Opinion: Recontextualizing and understanding religious freedom

Two of Thomas Jefferson’s contributions to our church-state relations happened during January: a 1786 Virginia statute and a now famous 1802 letter to religious supporters. Context matters.

“Established” churches were common in the original 13 colonies; several such constitutions provide undisputed evidence. These favored denominations received general revenues; everyone paid to support religion, even non-members. In those colonies, religious freedom didn’t exist; minority believers could be sanctioned by civil authorities.

The issue of religious freedom became political; most clergy favored a regular flow of government funds rather than depending solely on voluntary parishioner contributions. Gradually, each such colony/state disestablished its official church; general taxes would no longer be used to support their “established” denomination.

Timing of this change-over varied; some disestablished before the First Amendment, some after its ratification. Any states that still had “established” colonial churches were on their own to either continue as is, or disestablish their official denominations when they so decided as all did; Massachusetts was the last in 1833.

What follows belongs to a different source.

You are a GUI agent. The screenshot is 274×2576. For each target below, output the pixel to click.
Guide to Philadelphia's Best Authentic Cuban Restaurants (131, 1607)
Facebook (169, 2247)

Back then, the Bill of Rights constrained only Congress, not states; its main idea was to limit authority of the new national government. Powers not constitutionally enumerated were reserved to the states. Jefferson’s Declaration of Independence refers to “the consent of the governed,” an important concept to those who risked all when they revolted against King George III. But aside from a combined political revolt, several colonies had their own, localized, religious revolt.

“No taxation without representation” figured in revolt against England, but also impacted church-state relationships. Why should people pay taxes to support a church if they didn’t belong to it, a perspective hard to dispute, one that figured in gradual disestablishment.

National Religious Freedom Day on Jan. 16 commemorates passage of the Virginia statute Jefferson wanted mentioned on his tombstone. Drafted in 1777, enacted in 1786, this law essentially removed the Anglican Church as Virginia’s official religion, its “established” church.

Remember, our third President had ideas about church-state relationships that differed from other presidential founders (Washington, Adams, and Madison.) While Virginia Governor, Jefferson issued religious proclamations, but unlike others refused while President. He considered religion the domain of each state, like Connecticut, but still responded to the Danbury Baptist Association on New Year’s Day. That 1802 constituent letter to a religious minority was widely publicized, but uncontroversial; it didn’t mean then what some say it means now.

Some argue that Jefferson’s “wall of separation between church and state” keeps religion out of the public square and thus limits religion to private expressions of personal faith. But since the Danbury group likely voted for him, it makes no sense that our narrowly elected third President would then counsel any supporters to avoid politics. Politicians always solicit voters especially in organized groups.

Jefferson’s religious views weren’t orthodox; he tried to keep them private knowing that they’d be used against him. Each vote mattered. He narrowly won election. John Adams lost his reelection bid due to religious fears about our Federalist second President.

Over 75 years later, in a First Amendment decision from 1879, Reynolds cited Jefferson’s “wall of separation” as “an authoritative declaration of the scope of the amendment” and called him “an acknowledged leader of the advocates of this measure.”

But Jefferson was in France while our Bill of Rights was drafted; upon return there’s no record of him supporting First Amendment ratification. He never again repeated his “wall” metaphor often misquoted as separation “of” church and state, rather than merely “between” church and state.

Since the Supreme Court first hired law clerks in 1882, after Reynolds, it’s not surprising that its chief justice relied upon a neighbor for historical insight.

Even with law clerks, the 1947 Everson decision depended solely on Reynolds without a thorough review of other relevant, contemporary documents.

The next time Jefferson’s “wall” comes up for high court discussion, maybe it will be treated more accurately so that a complete historical analysis will improve jurisprudence.

In closing, as colonies and states disestablished their official churches, they established the pluralism of religious freedom, but did not diminish the role of faith in society. For context, prominent words, actions, and documents illustrate the continued role of religion in U.S. history.

Mike Clemens is a local, non-lawyer who relied upon books by subject matter experts to synthesize this summary of a complex topic.